== Source data ==

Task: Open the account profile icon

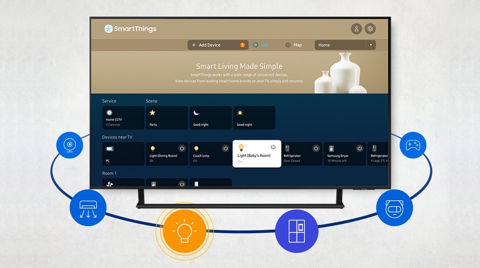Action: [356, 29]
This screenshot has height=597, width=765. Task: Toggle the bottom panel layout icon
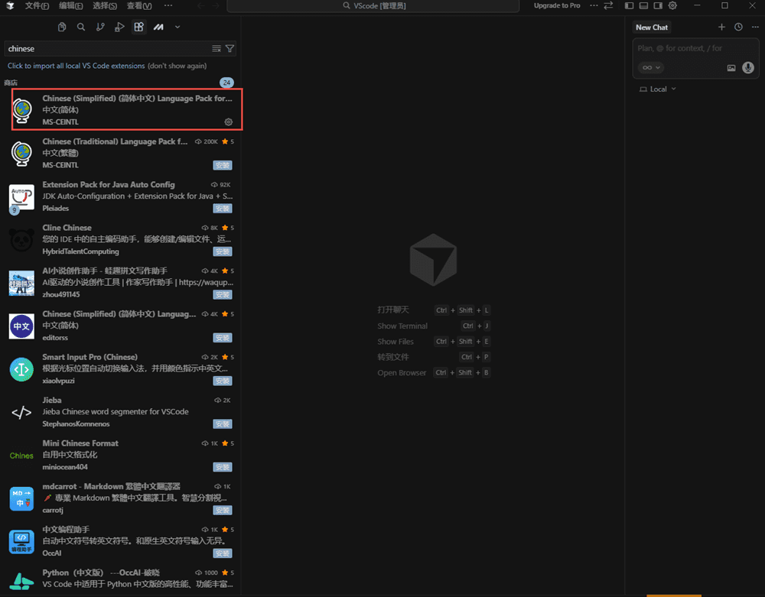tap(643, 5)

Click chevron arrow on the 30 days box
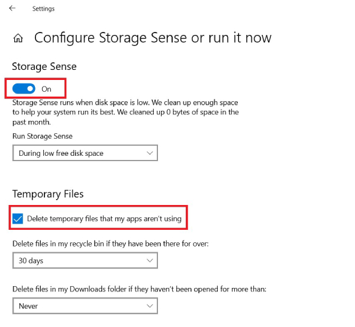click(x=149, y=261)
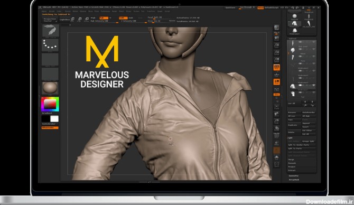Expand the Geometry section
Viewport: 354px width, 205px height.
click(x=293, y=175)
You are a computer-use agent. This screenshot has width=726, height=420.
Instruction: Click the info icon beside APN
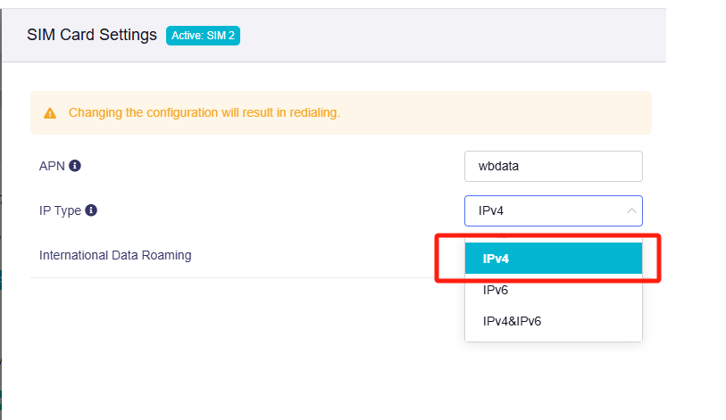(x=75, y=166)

===
== Source data ==

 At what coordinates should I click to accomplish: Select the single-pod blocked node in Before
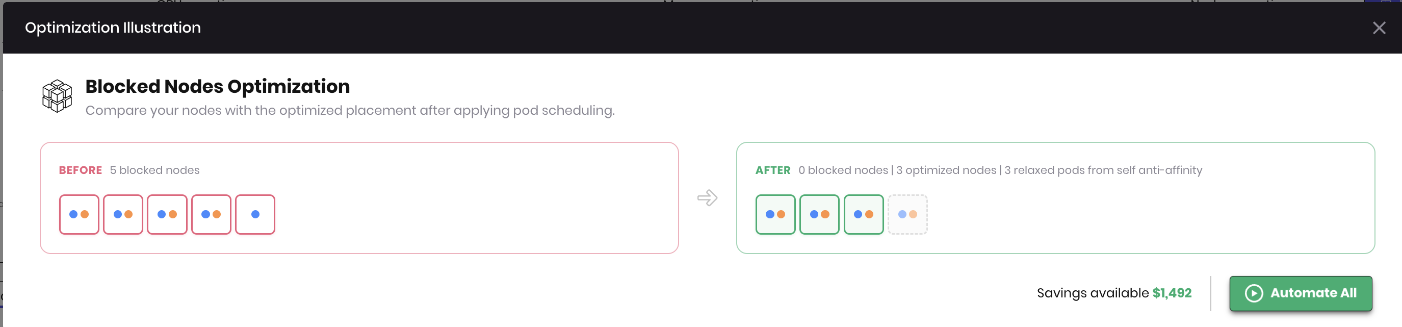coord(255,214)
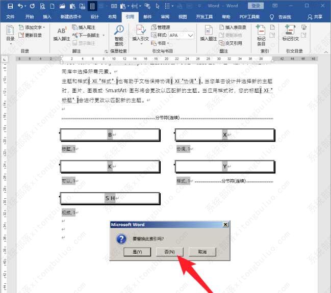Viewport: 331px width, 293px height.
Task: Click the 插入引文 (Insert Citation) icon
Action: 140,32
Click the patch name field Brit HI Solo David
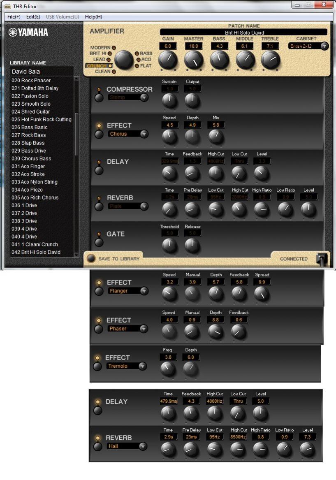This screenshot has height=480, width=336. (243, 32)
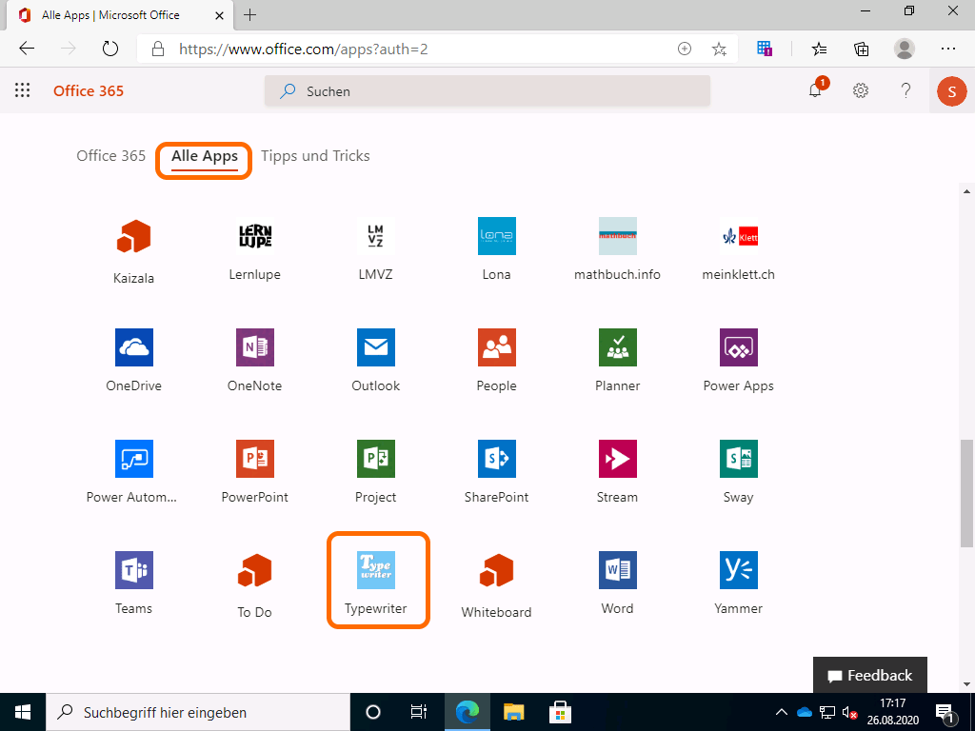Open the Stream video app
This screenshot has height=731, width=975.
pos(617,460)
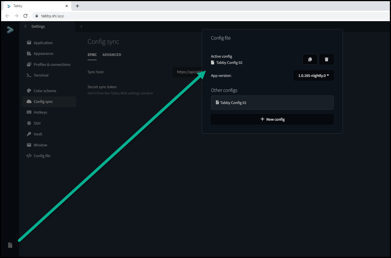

===

» **Your goal**
Write out the lines from the line with "This screenshot has height=597, width=765." up to and including the line with "click(x=293, y=175)", word for word, leaving out the pictures.

» **Output for this exercise**
This screenshot has height=597, width=765. Task: Toggle the bottom panel layout icon
tap(643, 5)

Click chevron arrow on the 30 days box
click(x=149, y=261)
Expand the Geometry section
Viewport: 354px width, 205px height.
click(x=293, y=175)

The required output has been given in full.